Sulla strada dal 2012, gli islandesi Kaleo (che significa voce in hawaiano) propongono una musica che affonda le proprie radici nel rock e nel blues.
Il cantante chitarrista Jokull Juliusson, alias J.J., spiega: «Fin da bambino ho iniziato ad ascoltare il rock, amo la roots music, mi affascina il blues. Con i miei amici abbiamo deciso di andare alla fonte di tutto».

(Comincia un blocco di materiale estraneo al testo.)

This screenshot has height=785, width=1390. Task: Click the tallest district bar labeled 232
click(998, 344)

Per questo nel 2015 Juliusson e i suoi compagni di band, il batterista David Antonsson, il bassista Daniel Kristjansson, il chitarrista Rubin Pollock, si sono trasferiti ad Austin, in Texas. A Vice Juliusson ha confessato che «non si tratta solo di essere da dove viene la musica. Negli Stati Uniti ci sono alcune delle migliori sale per la registrazione. Per noi è una cosa fondamentale dato che ci piace produrre il materiale da soli. Passiamo molto tempo anche a Nashville perché c’è l’opportunità di suonare con dei turnisti eccezionali».
Il primo album dei Kaleo, A/B, è del 2016; poi c’è stato nel 2019 Invisible, un lavoro live che però è diventato davvero invisibile, dato che non è presente nemmeno sul sito della band.

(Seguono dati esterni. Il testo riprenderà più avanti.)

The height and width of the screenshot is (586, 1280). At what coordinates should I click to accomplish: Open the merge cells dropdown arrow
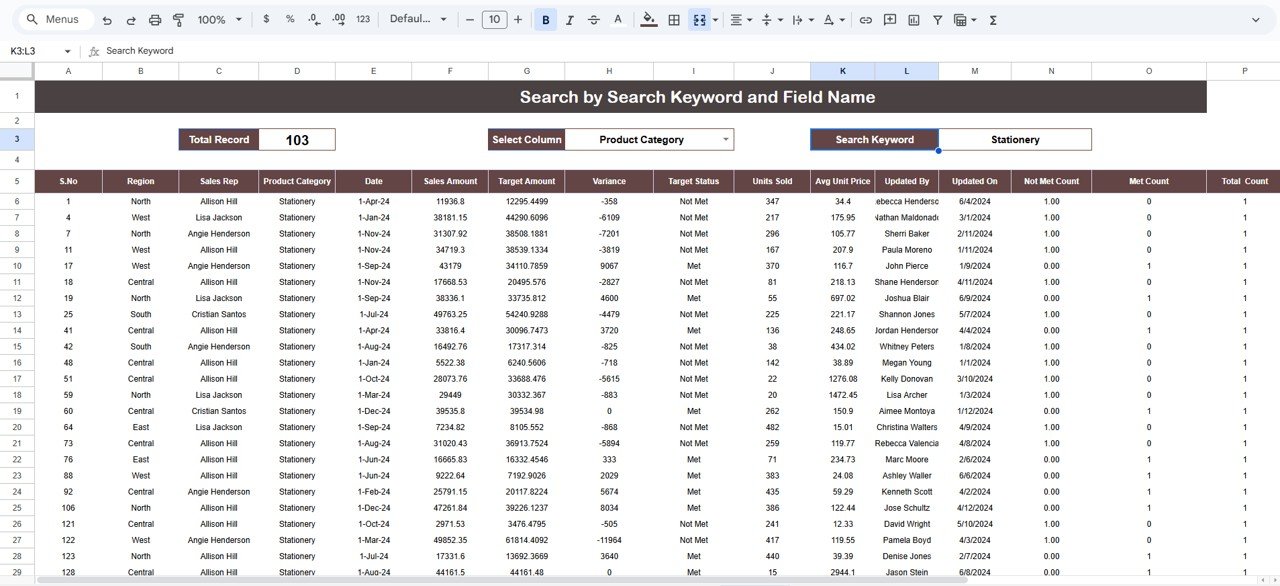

Nel 2021 è arrivato Surface Sounds, 11 canzoni attraversate da energici riff blues e un groove intrigante. Un album per occuparsi di destino, miti, abissi, e ricordare al mondo che vengono dall’Islanda. Dove le forze primordiali e crudeli della natura rendono i destini immutabili nel tempo. Dove è impossibile produrre arte (musica, letteratura, cinema) senza fare i conti con la mitologia norrena. Lo testimonia anche l’evocativa cover dell’album, divisa a metà: vulcano sopra, ghiaccio sotto. Juliusson ricorda: «Nel 2019 ho registrato molti suoni della natura in Islanda. Volevamo avere la voce della nostra isola; uccelli, geyser, cascate…». Suoni che vanno a completare il folk sentimentale e le melodie rock, con testi che raccontano il rimpianto di un amore, il bisogno di emozioni. Juliusson ammette: «La malinconia è un luogo che visito spesso».
Fantastiche le location dei loro videoclip: vulcani in eruzione, fari del Nord Atlantico, iceberg, distese di ghiaccio. «Dobbiamo scegliere la canzone giusta per ogni luogo. Bisogna cercare di abbinare il brano all’ambiente e alla natura che ci circonda. Si tratta di un’avventura, la maggior parte delle volte stiamo sul set per 28-30 ore. Ho sognato per anni di potermi esibire di fronte a un’eruzione, da solo con la mia chitarra».